Bavarian conservative leader Horst Seehofer had threatened to resign his position as leader of his party and German Interior Minister if Dr Merkel failed to strike a bargain to control immigration to Germany — either multilaterally within Europe, or unilaterally at home. Seehofer seemed certain to walk away from the government after Merkel failed to compromise on her strong open-borders convictions, however, an agreement to tighten borders has reportedly been struck.
Emerging from the late-night meeting Monday, Seehofer told journalists the new deal would “prevent the illegal immigration on the border between Germany and Austria”, but gave no more details.

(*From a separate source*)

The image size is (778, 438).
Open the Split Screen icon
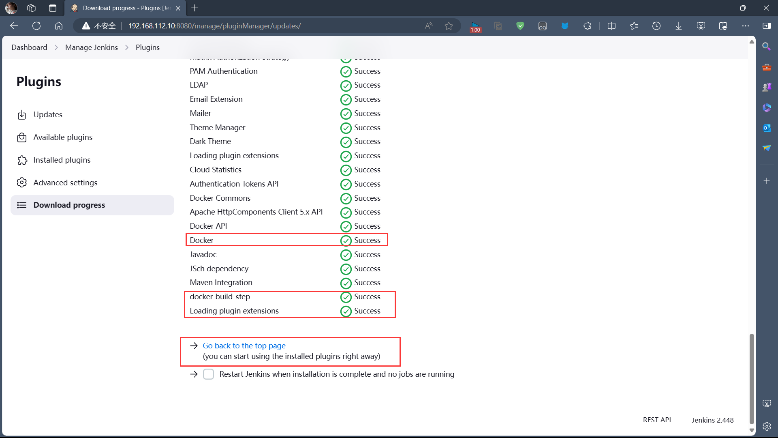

In effect, the likely outcome of the deal is as Dr Merkel wished — a European one. In controlling Germany’s southern border to a greater degree than it has been recently, Germany will establish transit zones where migrants will be screened and those who have already applied to asylum elsewhere in Europe sent there — a move upholding the word of European law as laid out in the so-called Dublin regulations.
While Seehofer’s comparatively strong stance has caused this clash with Merkel, the Bavarian leader remains a centre-right figure fundamentally unopposed to mass migration, and the new compromise will do nothing to undo the effects of decades of mass migration to Germany — most dramatically those million-plus arrivals who walked through Europe during the migrant crisis.
The strongest voice in opposition to mass migration in the Bundestag is the Alternative for Germany (AfD) party, who have 94 seats to the governing coalition’s 246. Originally conceived as a protest movement against Germany’s involvement with the Euro single currency, the AfD has recently found its voice — and unprecedented success at the ballot box — opposing mass migration.